Further, only 100k tons of silver are in investment form. In freesilver, central banks now need to buy up a reserve of silver, and quickly, as well as building infrastructure for the storing thereof. As such, a substantial portion of the 500k tons of silverware and art silver might hit the market at once.

Any industrial user of silver is now priced out of the market, and substitute materials must be found.

If you think a 20-30 revaluation of gold would be tumultuous, how do you think a 300-400x revaluation of silver would go?

You might recognize some of these anti-freesilver arguments as the same anti-freegold arguments but applied to silver, but it should be evident that each of these arguments is much stronger when applied to silver than when applied to gold.

Anonymous said...

I would like to add my thoughts regarding the wealth versus investment discussion. I of course answered that gold is wealth in the poll. I believe that as strongly as I believe most anything these days. It is clear to me that there are people here, especially the relatively recent visitors, who view it differently, more in line with a speculative investment. After all, I myself spent a couple of years reading this blog, without commenting, believing my gold investments were the best leveraged speculative play available. At that time I had no physical gold whatsoever and was entirely invested in gold derivatives. I made a killing up to 2008 and after taking a rather nasty haircut, I had largely battled back to pre-2008 breakeven.

My thinking at the time was that it sure would be nice if this Freegold stuff ended up happening because it would allow me to quit digging ditches in the futures and options market. I clearly did not believe that Freegold was certainly going to happen, merely that it could. Physical gold was something that I was going to have to tolerate (abandoning short term leverage) in order to hedge the near term onset of Freegold. I decided I needed some physical gold and I bought my first bullion coins.

I inadvertently followed the advice found here at this blog, I bought as much as understood. My understanding was rudimentary by some standards, so my initial allocation was modest. I needed a number because I feel safe with numbers and technical analysis. I said "what the Hell, why not use that wonderful $55,000 an ounce figure?" So I started with that figure and calculated what I would need in physical gold to 100% hedge the collapse of my paper gold and derivative positions. At this time I considered this to be a highly leveraged speculative play similar to a way out of the money call option.

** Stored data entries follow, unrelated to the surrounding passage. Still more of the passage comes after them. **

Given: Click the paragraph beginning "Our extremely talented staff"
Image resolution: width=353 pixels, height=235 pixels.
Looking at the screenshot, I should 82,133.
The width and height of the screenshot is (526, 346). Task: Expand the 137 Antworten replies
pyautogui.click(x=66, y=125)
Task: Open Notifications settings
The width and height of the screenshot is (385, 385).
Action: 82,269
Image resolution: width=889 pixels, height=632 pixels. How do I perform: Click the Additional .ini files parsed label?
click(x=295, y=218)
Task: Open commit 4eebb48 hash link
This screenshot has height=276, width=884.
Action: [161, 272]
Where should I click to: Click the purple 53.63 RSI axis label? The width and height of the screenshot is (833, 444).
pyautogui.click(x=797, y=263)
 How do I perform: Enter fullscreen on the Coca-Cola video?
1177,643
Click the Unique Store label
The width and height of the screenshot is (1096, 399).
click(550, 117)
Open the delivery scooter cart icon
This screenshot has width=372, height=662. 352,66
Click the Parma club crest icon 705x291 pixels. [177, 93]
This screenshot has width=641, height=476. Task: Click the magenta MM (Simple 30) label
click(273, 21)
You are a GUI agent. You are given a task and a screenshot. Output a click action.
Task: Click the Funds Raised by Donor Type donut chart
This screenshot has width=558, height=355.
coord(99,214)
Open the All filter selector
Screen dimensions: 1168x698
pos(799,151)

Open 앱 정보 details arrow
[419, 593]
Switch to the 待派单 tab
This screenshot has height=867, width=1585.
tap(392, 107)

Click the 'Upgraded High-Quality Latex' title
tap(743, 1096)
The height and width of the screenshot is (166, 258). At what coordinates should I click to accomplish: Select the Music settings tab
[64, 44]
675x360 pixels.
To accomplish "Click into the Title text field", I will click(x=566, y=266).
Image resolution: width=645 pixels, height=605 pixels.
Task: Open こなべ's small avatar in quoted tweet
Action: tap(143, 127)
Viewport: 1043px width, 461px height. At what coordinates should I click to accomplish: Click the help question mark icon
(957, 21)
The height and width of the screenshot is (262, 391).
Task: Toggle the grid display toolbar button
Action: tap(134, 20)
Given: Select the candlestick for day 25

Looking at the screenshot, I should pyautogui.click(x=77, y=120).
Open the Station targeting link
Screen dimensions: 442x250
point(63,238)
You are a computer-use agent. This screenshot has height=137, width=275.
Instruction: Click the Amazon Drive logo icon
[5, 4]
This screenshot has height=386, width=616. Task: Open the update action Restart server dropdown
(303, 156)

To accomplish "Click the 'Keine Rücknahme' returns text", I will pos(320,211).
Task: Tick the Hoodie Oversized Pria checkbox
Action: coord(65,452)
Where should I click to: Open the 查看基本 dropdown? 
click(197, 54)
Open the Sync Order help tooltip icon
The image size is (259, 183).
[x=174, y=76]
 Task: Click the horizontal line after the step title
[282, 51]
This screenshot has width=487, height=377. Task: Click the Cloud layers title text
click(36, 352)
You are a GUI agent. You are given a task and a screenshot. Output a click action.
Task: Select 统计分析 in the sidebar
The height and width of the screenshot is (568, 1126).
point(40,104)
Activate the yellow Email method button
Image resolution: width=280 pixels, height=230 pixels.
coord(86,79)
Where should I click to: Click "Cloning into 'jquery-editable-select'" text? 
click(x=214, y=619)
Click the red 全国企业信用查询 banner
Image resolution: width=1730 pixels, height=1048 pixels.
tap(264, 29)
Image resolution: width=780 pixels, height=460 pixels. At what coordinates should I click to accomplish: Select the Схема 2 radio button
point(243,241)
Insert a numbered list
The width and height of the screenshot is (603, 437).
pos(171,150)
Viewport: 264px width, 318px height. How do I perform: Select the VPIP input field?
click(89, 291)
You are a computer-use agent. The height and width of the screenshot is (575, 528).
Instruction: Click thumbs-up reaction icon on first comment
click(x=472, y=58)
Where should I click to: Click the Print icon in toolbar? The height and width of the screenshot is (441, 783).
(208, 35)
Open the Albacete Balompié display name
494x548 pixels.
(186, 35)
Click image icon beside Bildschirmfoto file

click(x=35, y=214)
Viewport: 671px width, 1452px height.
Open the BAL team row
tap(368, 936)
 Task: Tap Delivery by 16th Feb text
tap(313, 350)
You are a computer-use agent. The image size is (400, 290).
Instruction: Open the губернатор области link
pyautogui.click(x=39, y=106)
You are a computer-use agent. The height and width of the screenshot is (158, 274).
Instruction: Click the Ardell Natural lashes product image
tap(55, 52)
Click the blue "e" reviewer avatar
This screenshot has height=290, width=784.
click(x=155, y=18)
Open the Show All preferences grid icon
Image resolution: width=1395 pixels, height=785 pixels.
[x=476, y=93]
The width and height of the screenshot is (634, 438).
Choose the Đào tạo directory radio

A funny thing happened. After purchasing that gold, my interest in understanding Freegold went to another level. FOFOA's focus on the users, the ants, giants and the super-organism, really set the wheels in motion. Freegold became something real and tangible for me rather than an abstraction. In short order I concluded that my allocation was now woefully insufficient in relation to my understanding.

What to do?

Years ago I made a lump sum calculation with the following assumptions:

1. Working to age 60
2. Draw down of retirement to age 85, then death
3. Annual income (draw down) at 65% of non-retirement level income
4. Zero annual real yield for 25 years for lumps sum principal
5. Die with $0

Then I charted that lump sum in relation to ounces of gold at various valuations. At $55,000 an ounce in real purchasing power it became quite apparent that I already had more than enough investments, if converted to physical ounces, to accomplish my goal. What about gold valued at $25,000. $10,000? My chart gave me a running evaluation of required ounces all the way down to the present price of gold. Clearly at the current valuation of gold I did not have enough gold, and somewhere between the current price and $55,000 I hit the magic number exactly.

(cont.)

Anonymous said...

I increased my allocation to 100% physical gold. I was no longer a speculator playing the leverage game. I had become a saver. In fact my plan was to continue saving until I drove the required price of gold to reach my figure down to the present price. At that level I am simply a saver. I want the return of my capital first and foremost, any appreciation is gravy.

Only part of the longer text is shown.